Exercise instructions:
Return all lines from the listing below that include the word "value".

Entries supplied:

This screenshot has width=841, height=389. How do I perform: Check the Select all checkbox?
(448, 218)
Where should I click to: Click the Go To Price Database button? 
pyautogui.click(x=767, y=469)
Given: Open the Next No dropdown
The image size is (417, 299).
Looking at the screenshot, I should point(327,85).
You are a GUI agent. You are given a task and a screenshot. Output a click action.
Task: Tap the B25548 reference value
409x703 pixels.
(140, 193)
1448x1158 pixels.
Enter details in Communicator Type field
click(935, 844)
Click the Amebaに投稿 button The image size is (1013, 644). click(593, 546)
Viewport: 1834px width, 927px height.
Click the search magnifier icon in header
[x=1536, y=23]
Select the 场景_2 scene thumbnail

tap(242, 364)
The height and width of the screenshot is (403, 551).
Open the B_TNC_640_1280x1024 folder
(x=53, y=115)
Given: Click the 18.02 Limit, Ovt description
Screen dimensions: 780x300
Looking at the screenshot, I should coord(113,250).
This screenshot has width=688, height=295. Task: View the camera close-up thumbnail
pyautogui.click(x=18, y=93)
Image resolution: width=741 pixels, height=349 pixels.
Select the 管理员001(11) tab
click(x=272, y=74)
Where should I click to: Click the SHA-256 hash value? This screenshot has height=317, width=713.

Completed task:
Task: Tap the B25548 reference value
Where should I click to: Click the SHA-256 hash value? This screenshot has height=317, width=713.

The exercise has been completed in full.